§ ABOUT THIS EXERCISE
Word-for-word transcription needed. Include every entry below but no pictures.

Start of SOURCE RECORDS

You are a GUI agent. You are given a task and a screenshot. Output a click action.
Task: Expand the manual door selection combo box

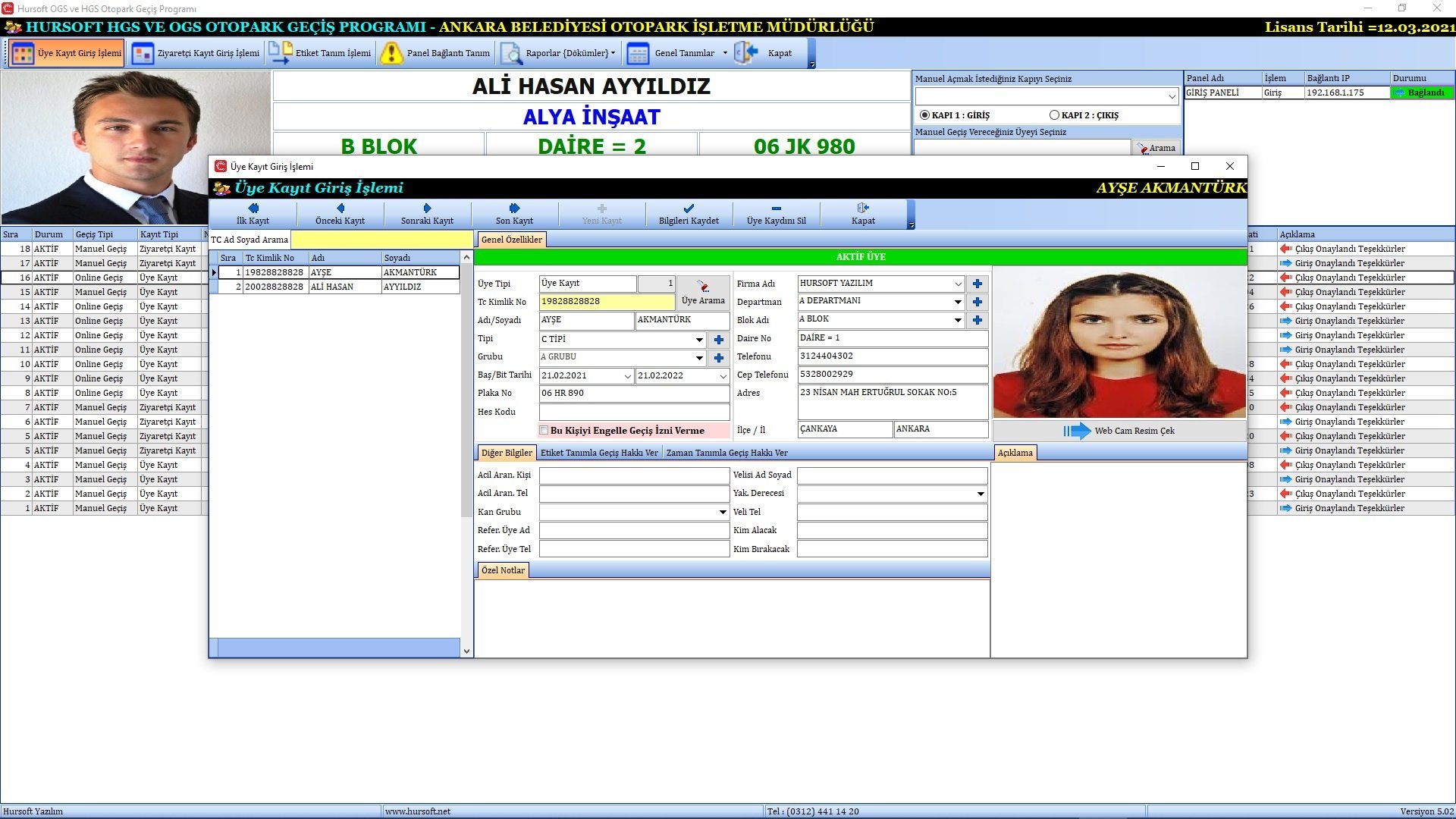(x=1172, y=96)
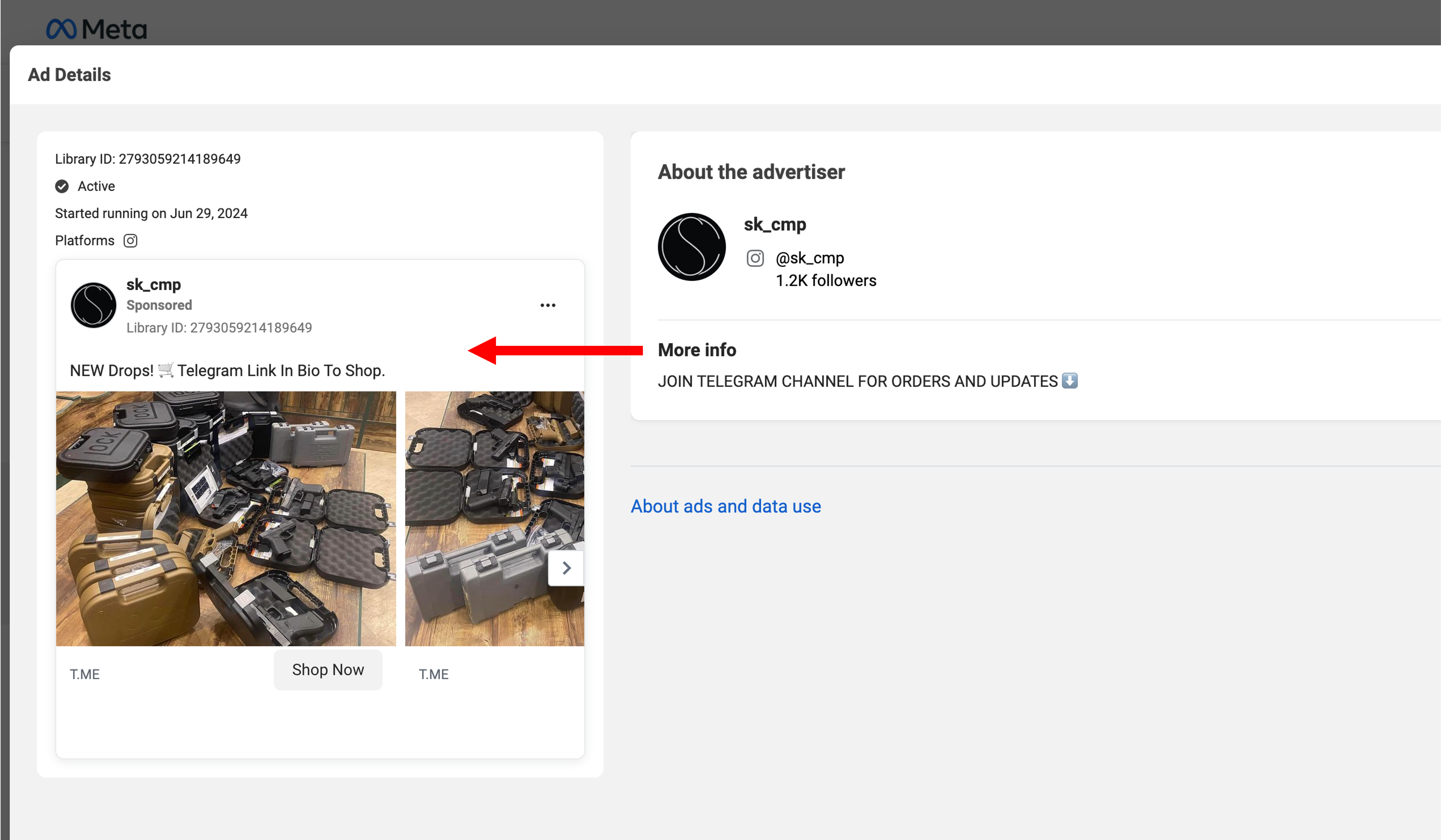Click the Meta logo in header
The width and height of the screenshot is (1441, 840).
point(96,29)
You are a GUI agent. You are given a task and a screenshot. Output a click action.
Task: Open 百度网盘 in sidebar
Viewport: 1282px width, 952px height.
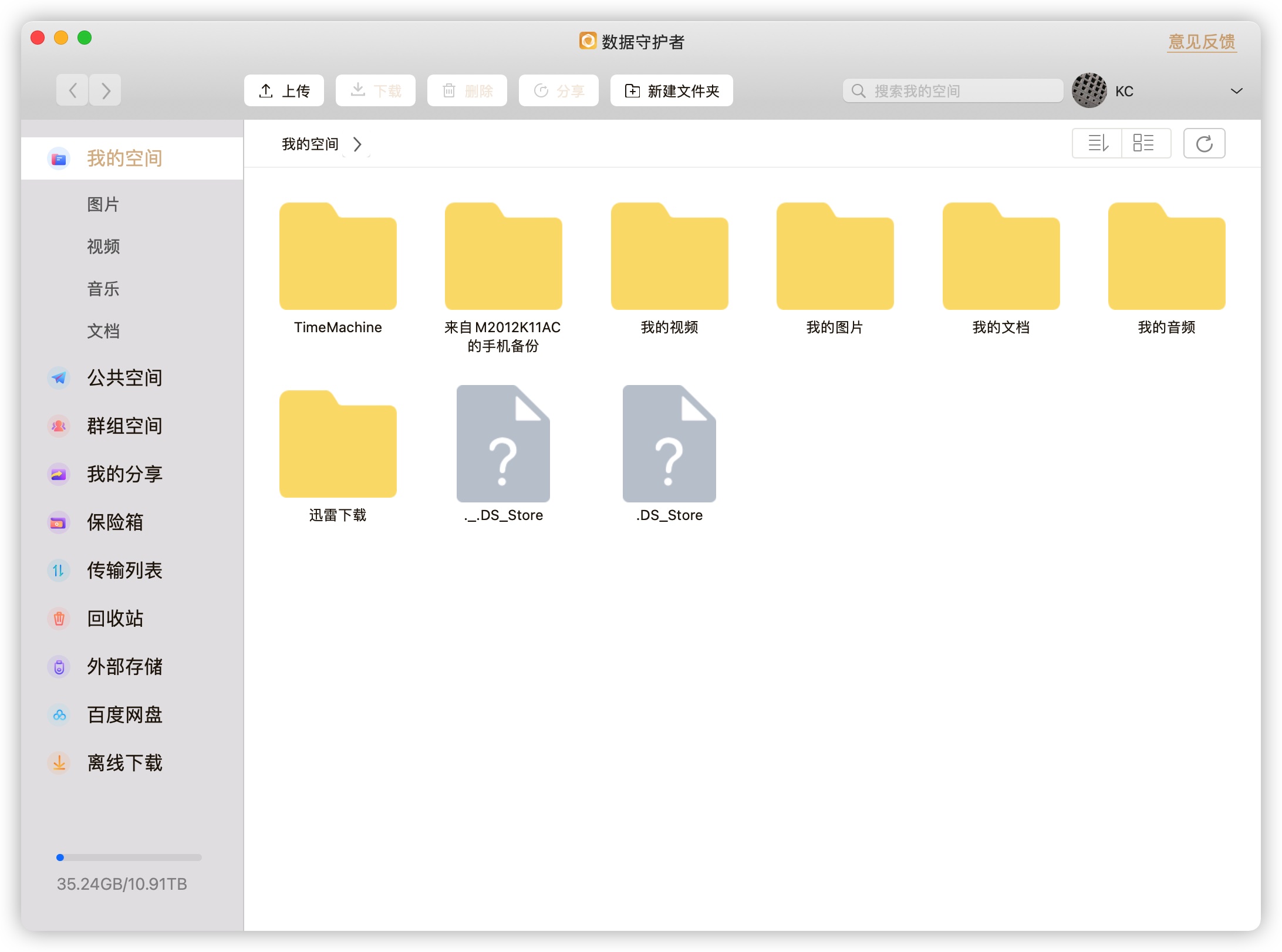click(124, 714)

End of SOURCE RECORDS

§ RESPONSE
You are a GUI agent. You are given a task and a screenshot. Output a click action.
Task: Expand the manual door selection combo box

(x=1172, y=96)
Click the Meta logo in header
The width and height of the screenshot is (1441, 840).
point(96,29)
You are a GUI agent. You are given a task and a screenshot. Output a click action.
Task: Open 百度网盘 in sidebar
Viewport: 1282px width, 952px height.
click(124, 714)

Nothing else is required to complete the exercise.